**TASK DESCRIPTION**
Beneath this line are entries. Copy the range from the line with "Task: Click the UOPOCHI fish logo" to the line with "Screen dimensions: 1076x672", ends included, exactly; leave pictures out.

**DATA FOR ANALYSIS**
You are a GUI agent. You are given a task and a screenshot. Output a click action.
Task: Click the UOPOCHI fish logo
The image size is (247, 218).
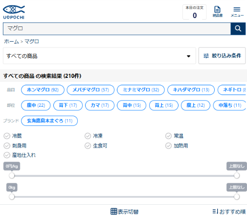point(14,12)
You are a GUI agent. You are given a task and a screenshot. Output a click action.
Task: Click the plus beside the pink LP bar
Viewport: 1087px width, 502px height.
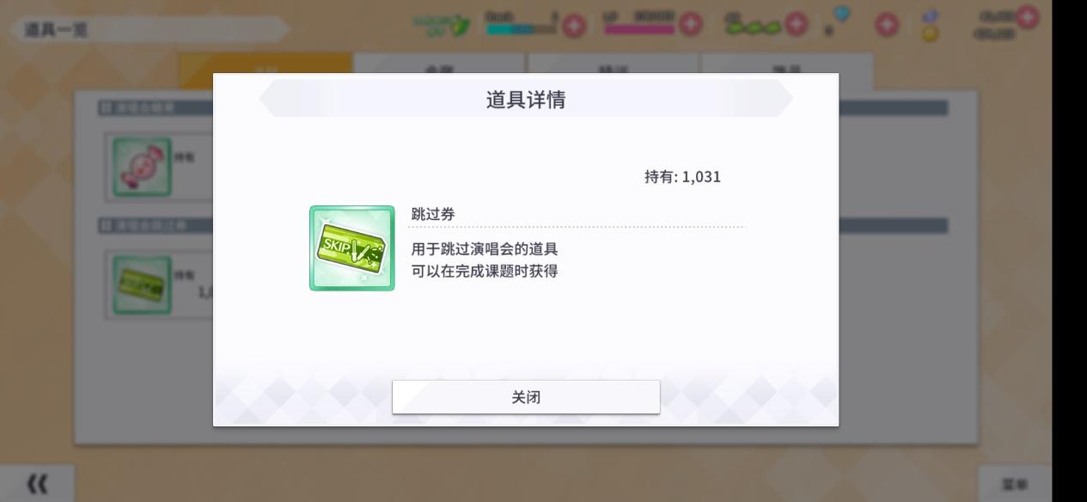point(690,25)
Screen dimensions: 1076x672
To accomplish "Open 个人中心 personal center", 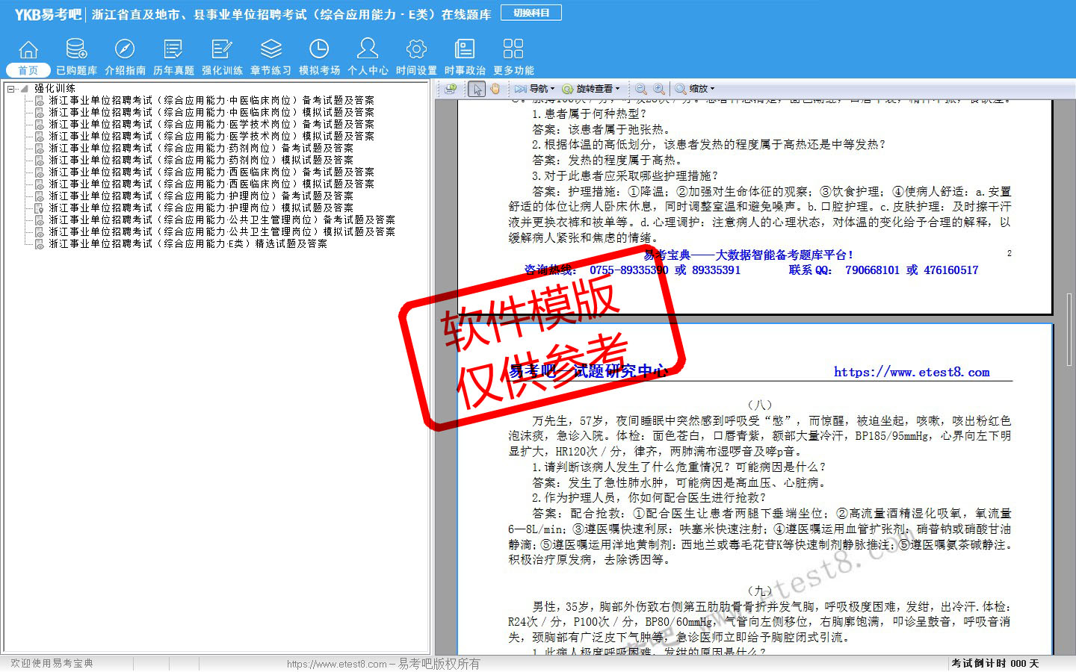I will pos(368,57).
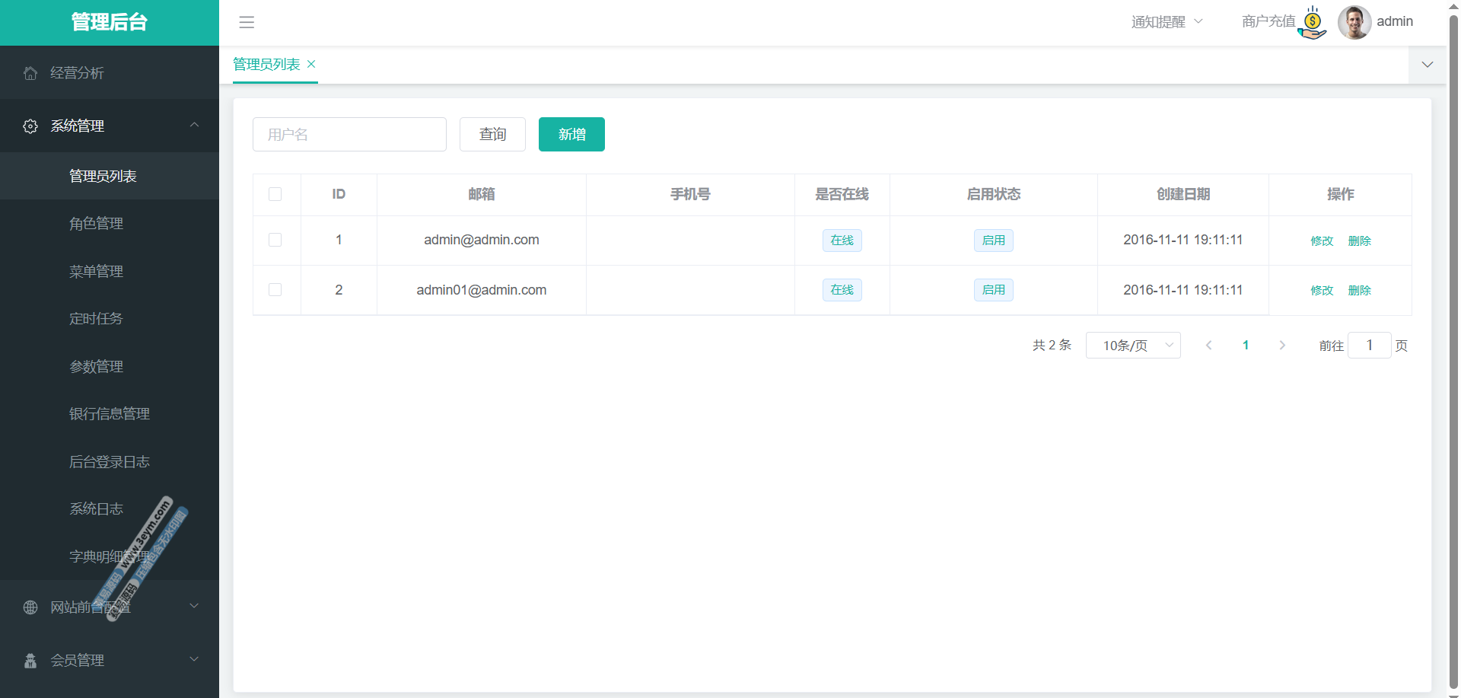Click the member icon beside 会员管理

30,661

**FINISHED EXERCISE**
Task: Click the UOPOCHI fish logo
The image size is (247, 218).
point(14,12)
You are a GUI agent. You are given a task and a screenshot. Output a click action.
Task: Click the plus beside the pink LP bar
Viewport: 1087px width, 502px height.
point(690,25)
Screen dimensions: 1076x672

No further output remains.